Data Readers

Data readers for Macrodata Refinement (MDR).

This module provides functions and classes for reading macrodata from various file formats.

class mdr.io.readers.DataSource(value)[source]

Bases: Enum

Types of data sources.

FILE = 1

DATABASE = 2

API = 3

MEMORY = 4

class mdr.io.readers.DataReader(source_type=DataSource.FILE)[source]

Bases: ABC

Abstract base class for data readers.

Parameters:: source_type (DataSource)

__init__(source_type=DataSource.FILE)[source]

Initialize the data reader.

Parameters:: source_type (DataSource) – Type of data source

abstract read(source, **options)[source]

Read data from the source.

Parameters:

source (str) – Source identifier (file path, table name, etc.)
**options – Additional reading options

Returns:

Dictionary mapping variable names to data arrays

Return type:

Dict[str, <MagicMock id=’136017410570032’>]

abstract validate_source(source)[source]

Validate if the source exists and is readable.

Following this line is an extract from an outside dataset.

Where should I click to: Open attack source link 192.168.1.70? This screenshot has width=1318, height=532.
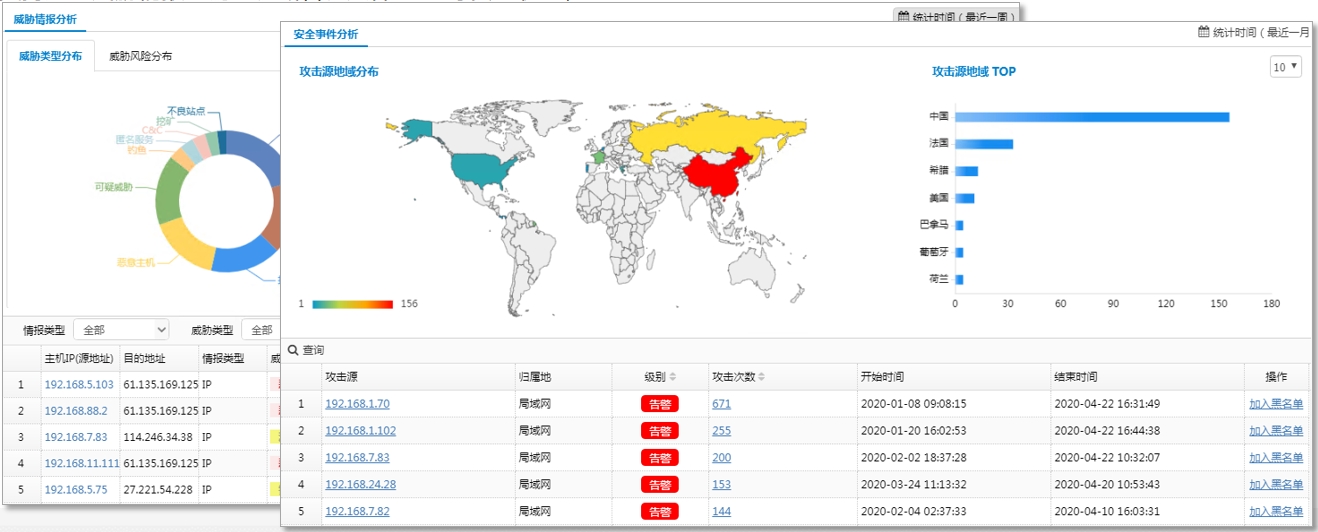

Parameters:: source (str) – Source identifier
Returns:: True if the source is valid, False otherwise
Return type:: bool

class mdr.io.readers.FileReader(encoding='utf-8')[source]

Bases: DataReader

Base class for file-based data readers.

Parameters:: encoding (str)

__init__(encoding='utf-8')[source]

Initialize the file reader.

Parameters:: encoding (str) – File encoding

validate_source(source)[source]

Validate if the file exists and is readable.

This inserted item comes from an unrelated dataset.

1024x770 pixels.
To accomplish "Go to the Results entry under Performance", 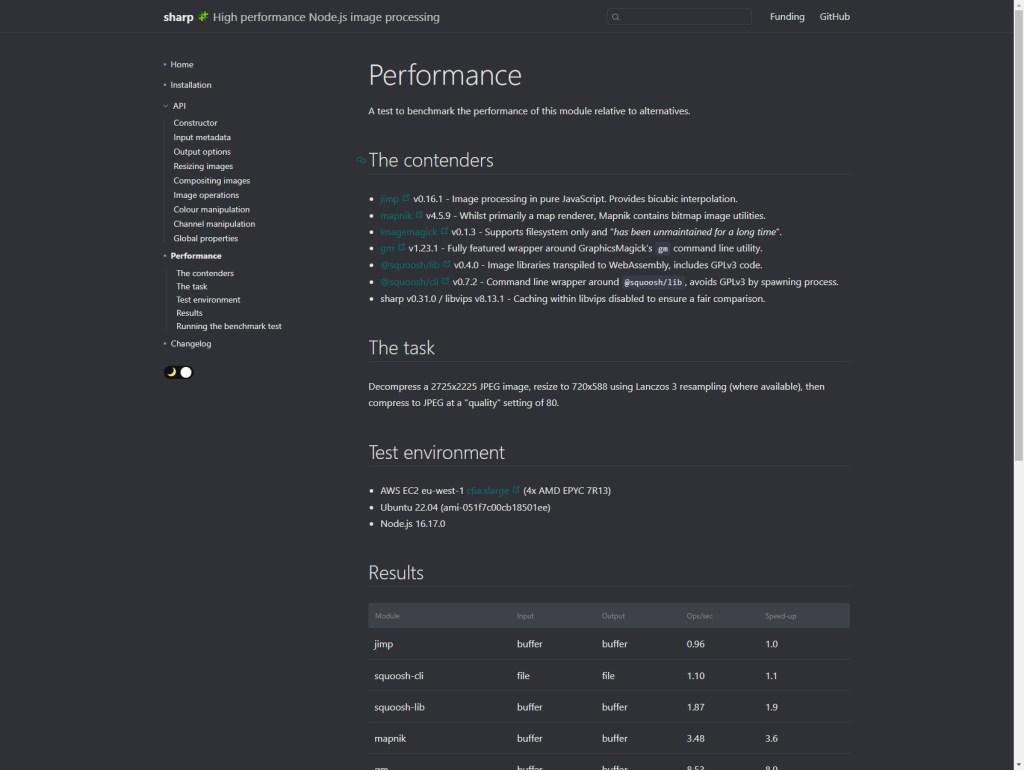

Parameters:: source (str) – File path
Returns:: True if the file is valid, False otherwise
Return type:: bool

class mdr.io.readers.CSVReader(delimiter=',', quotechar='"', encoding='utf-8')[source]

Bases: FileReader

Reader for CSV files.

Parameters:

delimiter (str)
quotechar (str)
encoding (str)

__init__(delimiter=',', quotechar='"', encoding='utf-8')[source]

Initialize the CSV reader.

Parameters:

delimiter (str) – Field delimiter
quotechar (str) – Character for quoting fields
encoding (str) – File encoding

read(source, header=True, index_col=None, na_values=None, parse_dates=False, **options)[source]

Read data from a CSV file.

Parameters:

source (str) – File path
header (bool) – Whether to use the first row as column names
index_col (str | int | None) – Column to use as the index
na_values (List[str] | None) – List of strings to interpret as NA/NaN
parse_dates (bool) – Whether to parse date columns
**options – Additional pandas.read_csv options

Returns:

Dictionary mapping column names to data arrays

Return type:

Dict[str, <MagicMock id=’136017404955040’>]

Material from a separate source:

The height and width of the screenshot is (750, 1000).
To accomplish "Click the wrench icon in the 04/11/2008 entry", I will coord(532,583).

class mdr.io.readers.JSONReader(encoding='utf-8')[source]

Bases: FileReader

Reader for JSON files.

Parameters:: encoding (str)

read(source, orient='columns', convert_dates=True, **options)[source]

Read data from a JSON file.

Parameters:

source (str) – File path
orient (str) – Expected JSON dict format, one of [‘columns’, ‘records’, ‘index’, ‘split’, ‘values’]
convert_dates (bool) – Whether to convert date strings to datetime objects
**options – Additional pandas.read_json options

Returns:

Dictionary mapping column names to data arrays

Return type:

Dict[str, <MagicMock id=’136017404934032’>]

class mdr.io.readers.ExcelReader(encoding='utf-8')[source]

Bases: FileReader

Reader for Excel files.

Parameters:: encoding (str)

read(source, sheet_name=0, header=0, na_values=None, **options)[source]

Read data from an Excel file.

Parameters:

source (str) – File path
sheet_name (str | int | List | None) – Name, index, or list of sheets to read
header (int) – Row to use for column names (0-indexed)
na_values (List[str] | None) – List of strings to interpret as NA/NaN
**options – Additional pandas.read_excel options

Returns:

Dictionary mapping column names to data arrays

Return type:

Dict[str, <MagicMock id=’136017405028256’>]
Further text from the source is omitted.